**** DATA FOR PROCESSING ****

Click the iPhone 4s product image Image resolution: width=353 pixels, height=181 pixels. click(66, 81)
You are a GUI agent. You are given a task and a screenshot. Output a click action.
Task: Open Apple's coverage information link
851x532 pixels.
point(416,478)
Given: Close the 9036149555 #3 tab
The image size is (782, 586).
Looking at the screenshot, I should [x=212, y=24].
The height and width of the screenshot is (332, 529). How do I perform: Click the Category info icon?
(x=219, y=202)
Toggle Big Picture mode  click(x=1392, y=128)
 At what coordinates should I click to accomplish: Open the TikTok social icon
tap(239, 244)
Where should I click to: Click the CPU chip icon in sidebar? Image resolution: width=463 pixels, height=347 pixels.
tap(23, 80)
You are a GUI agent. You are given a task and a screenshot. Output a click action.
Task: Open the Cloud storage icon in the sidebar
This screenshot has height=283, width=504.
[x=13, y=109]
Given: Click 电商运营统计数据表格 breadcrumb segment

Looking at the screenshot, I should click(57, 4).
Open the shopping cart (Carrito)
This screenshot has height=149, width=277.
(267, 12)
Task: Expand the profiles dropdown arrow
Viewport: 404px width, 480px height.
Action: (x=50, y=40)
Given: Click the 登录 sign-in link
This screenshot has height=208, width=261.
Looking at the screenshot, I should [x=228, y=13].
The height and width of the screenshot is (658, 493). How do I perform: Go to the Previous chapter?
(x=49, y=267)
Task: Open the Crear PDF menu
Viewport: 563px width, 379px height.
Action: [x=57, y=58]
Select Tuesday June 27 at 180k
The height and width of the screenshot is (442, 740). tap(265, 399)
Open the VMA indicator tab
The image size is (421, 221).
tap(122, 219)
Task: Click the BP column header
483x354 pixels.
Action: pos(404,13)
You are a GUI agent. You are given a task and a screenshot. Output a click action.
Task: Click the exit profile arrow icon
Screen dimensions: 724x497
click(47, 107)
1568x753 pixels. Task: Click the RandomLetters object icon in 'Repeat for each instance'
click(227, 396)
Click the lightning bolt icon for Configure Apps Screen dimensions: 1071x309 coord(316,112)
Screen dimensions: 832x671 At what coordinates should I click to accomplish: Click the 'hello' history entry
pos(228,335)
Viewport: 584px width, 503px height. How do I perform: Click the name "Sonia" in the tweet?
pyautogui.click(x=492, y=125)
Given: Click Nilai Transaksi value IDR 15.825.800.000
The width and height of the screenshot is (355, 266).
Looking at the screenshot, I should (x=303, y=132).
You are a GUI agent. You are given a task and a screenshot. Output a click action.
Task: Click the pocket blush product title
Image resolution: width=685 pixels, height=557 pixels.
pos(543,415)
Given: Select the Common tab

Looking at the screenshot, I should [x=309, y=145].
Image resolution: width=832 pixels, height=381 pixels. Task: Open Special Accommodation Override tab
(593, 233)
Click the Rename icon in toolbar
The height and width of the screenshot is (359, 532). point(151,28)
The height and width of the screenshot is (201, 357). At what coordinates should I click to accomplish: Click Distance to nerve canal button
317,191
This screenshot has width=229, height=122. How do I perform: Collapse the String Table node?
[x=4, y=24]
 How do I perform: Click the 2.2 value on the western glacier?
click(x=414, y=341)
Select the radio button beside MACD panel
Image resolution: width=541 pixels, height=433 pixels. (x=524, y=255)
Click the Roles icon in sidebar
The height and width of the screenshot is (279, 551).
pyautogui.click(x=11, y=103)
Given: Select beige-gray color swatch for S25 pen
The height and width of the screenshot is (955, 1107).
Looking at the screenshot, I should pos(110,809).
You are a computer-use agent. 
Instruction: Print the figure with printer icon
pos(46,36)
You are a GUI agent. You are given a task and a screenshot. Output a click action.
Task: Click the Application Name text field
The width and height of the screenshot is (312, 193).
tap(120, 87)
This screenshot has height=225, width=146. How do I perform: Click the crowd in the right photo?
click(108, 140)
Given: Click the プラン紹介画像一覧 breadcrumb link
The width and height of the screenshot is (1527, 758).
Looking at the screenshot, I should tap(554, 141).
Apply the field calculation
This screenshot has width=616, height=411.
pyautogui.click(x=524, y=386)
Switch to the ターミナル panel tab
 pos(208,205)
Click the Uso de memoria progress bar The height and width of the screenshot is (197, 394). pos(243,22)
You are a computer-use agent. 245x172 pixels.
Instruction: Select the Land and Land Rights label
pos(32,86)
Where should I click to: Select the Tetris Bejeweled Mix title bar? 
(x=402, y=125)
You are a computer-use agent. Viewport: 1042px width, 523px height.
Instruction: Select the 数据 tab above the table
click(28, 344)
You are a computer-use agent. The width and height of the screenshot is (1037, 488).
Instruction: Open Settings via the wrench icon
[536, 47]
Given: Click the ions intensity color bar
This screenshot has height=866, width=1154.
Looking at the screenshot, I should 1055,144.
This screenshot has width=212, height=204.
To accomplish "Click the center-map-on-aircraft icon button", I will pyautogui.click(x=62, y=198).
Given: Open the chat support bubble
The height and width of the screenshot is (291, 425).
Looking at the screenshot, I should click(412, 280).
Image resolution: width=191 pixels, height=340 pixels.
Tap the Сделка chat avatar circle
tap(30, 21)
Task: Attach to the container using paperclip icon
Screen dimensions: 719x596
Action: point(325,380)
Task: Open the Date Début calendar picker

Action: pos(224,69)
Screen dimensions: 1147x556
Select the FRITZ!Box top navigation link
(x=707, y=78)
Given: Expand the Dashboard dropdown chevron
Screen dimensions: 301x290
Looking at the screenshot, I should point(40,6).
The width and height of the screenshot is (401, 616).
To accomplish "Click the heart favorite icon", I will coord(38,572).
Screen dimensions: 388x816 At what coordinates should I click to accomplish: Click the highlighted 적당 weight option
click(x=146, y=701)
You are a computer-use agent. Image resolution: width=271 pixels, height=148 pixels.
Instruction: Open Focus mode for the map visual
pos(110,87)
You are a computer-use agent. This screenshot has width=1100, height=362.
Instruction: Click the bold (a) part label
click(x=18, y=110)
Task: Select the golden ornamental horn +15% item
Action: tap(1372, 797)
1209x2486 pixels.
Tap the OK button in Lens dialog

****

▶ _PROBLEM STATEMENT_
Give the full listing above again, exactly as it was presented.

▶ _SOLUTION TO THIS TASK_
Click the iPhone 4s product image Image resolution: width=353 pixels, height=181 pixels. click(66, 81)
You are a GUI agent. You are given a task and a screenshot. Output a click action.
Task: Open Apple's coverage information link
851x532 pixels.
point(416,478)
Given: Close the 9036149555 #3 tab
The image size is (782, 586).
Looking at the screenshot, I should [x=212, y=24].
The height and width of the screenshot is (332, 529). How do I perform: Click the Category info icon?
(x=219, y=202)
Toggle Big Picture mode  click(x=1392, y=128)
 At what coordinates should I click to accomplish: Open the TikTok social icon
tap(239, 244)
Where should I click to: Click the CPU chip icon in sidebar? Image resolution: width=463 pixels, height=347 pixels.
tap(23, 80)
You are a GUI agent. You are given a task and a screenshot. Output a click action.
Task: Open the Cloud storage icon in the sidebar
This screenshot has height=283, width=504.
[x=13, y=109]
Given: Click 电商运营统计数据表格 breadcrumb segment

Looking at the screenshot, I should click(57, 4).
Open the shopping cart (Carrito)
This screenshot has height=149, width=277.
(267, 12)
Task: Expand the profiles dropdown arrow
Viewport: 404px width, 480px height.
Action: (x=50, y=40)
Given: Click the 登录 sign-in link
This screenshot has height=208, width=261.
Looking at the screenshot, I should [x=228, y=13].
The height and width of the screenshot is (658, 493). How do I perform: Go to the Previous chapter?
(x=49, y=267)
Task: Open the Crear PDF menu
Viewport: 563px width, 379px height.
Action: [x=57, y=58]
Select Tuesday June 27 at 180k
The height and width of the screenshot is (442, 740). tap(265, 399)
Open the VMA indicator tab
The image size is (421, 221).
tap(122, 219)
Task: Click the BP column header
483x354 pixels.
Action: pos(404,13)
You are a GUI agent. You are given a task and a screenshot. Output a click action.
Task: Click the exit profile arrow icon
Screen dimensions: 724x497
click(47, 107)
1568x753 pixels. Task: Click the RandomLetters object icon in 'Repeat for each instance'
click(227, 396)
Click the lightning bolt icon for Configure Apps Screen dimensions: 1071x309 coord(316,112)
Screen dimensions: 832x671 At what coordinates should I click to accomplish: Click the 'hello' history entry
pos(228,335)
Viewport: 584px width, 503px height. How do I perform: Click the name "Sonia" in the tweet?
pyautogui.click(x=492, y=125)
Given: Click Nilai Transaksi value IDR 15.825.800.000
The width and height of the screenshot is (355, 266).
Looking at the screenshot, I should (x=303, y=132).
You are a GUI agent. You are given a task and a screenshot. Output a click action.
Task: Click the pocket blush product title
Image resolution: width=685 pixels, height=557 pixels.
pos(543,415)
Given: Select the Common tab

Looking at the screenshot, I should [x=309, y=145].
Image resolution: width=832 pixels, height=381 pixels. Task: Open Special Accommodation Override tab
(593, 233)
Click the Rename icon in toolbar
The height and width of the screenshot is (359, 532). point(151,28)
The height and width of the screenshot is (201, 357). At what coordinates should I click to accomplish: Click Distance to nerve canal button
317,191
This screenshot has width=229, height=122. How do I perform: Collapse the String Table node?
[x=4, y=24]
 How do I perform: Click the 2.2 value on the western glacier?
click(x=414, y=341)
Select the radio button beside MACD panel
Image resolution: width=541 pixels, height=433 pixels. (x=524, y=255)
Click the Roles icon in sidebar
The height and width of the screenshot is (279, 551).
pyautogui.click(x=11, y=103)
Given: Select beige-gray color swatch for S25 pen
The height and width of the screenshot is (955, 1107).
Looking at the screenshot, I should pos(110,809).
You are a computer-use agent. 
Instruction: Print the figure with printer icon
pos(46,36)
You are a GUI agent. You are given a task and a screenshot. Output a click action.
Task: Click the Application Name text field
The width and height of the screenshot is (312, 193).
tap(120, 87)
This screenshot has height=225, width=146. How do I perform: Click the crowd in the right photo?
click(108, 140)
Given: Click the プラン紹介画像一覧 breadcrumb link
The width and height of the screenshot is (1527, 758).
Looking at the screenshot, I should tap(554, 141).
Apply the field calculation
This screenshot has width=616, height=411.
pyautogui.click(x=524, y=386)
Switch to the ターミナル panel tab
 pos(208,205)
Click the Uso de memoria progress bar The height and width of the screenshot is (197, 394). pos(243,22)
You are a computer-use agent. 245x172 pixels.
Instruction: Select the Land and Land Rights label
pos(32,86)
Where should I click to: Select the Tetris Bejeweled Mix title bar? 
(x=402, y=125)
You are a computer-use agent. Viewport: 1042px width, 523px height.
Instruction: Select the 数据 tab above the table
click(28, 344)
You are a computer-use agent. The width and height of the screenshot is (1037, 488).
Instruction: Open Settings via the wrench icon
[536, 47]
Given: Click the ions intensity color bar
This screenshot has height=866, width=1154.
Looking at the screenshot, I should 1055,144.
This screenshot has width=212, height=204.
To accomplish "Click the center-map-on-aircraft icon button", I will pyautogui.click(x=62, y=198).
Given: Open the chat support bubble
The height and width of the screenshot is (291, 425).
Looking at the screenshot, I should click(412, 280).
Image resolution: width=191 pixels, height=340 pixels.
Tap the Сделка chat avatar circle
tap(30, 21)
Task: Attach to the container using paperclip icon
Screen dimensions: 719x596
Action: point(325,380)
Task: Open the Date Début calendar picker

Action: pos(224,69)
Screen dimensions: 1147x556
Select the FRITZ!Box top navigation link
(x=707, y=78)
Given: Expand the Dashboard dropdown chevron
Screen dimensions: 301x290
Looking at the screenshot, I should point(40,6).
The width and height of the screenshot is (401, 616).
To accomplish "Click the heart favorite icon", I will coord(38,572).
Screen dimensions: 388x816 At what coordinates should I click to accomplish: Click the highlighted 적당 weight option
click(x=146, y=701)
You are a computer-use agent. Image resolution: width=271 pixels, height=148 pixels.
Instruction: Open Focus mode for the map visual
pos(110,87)
You are a computer-use agent. This screenshot has width=1100, height=362.
Instruction: Click the bold (a) part label
click(x=18, y=110)
Task: Select the golden ornamental horn +15% item
Action: tap(1372, 797)
1209x2486 pixels.
Tap the OK button in Lens dialog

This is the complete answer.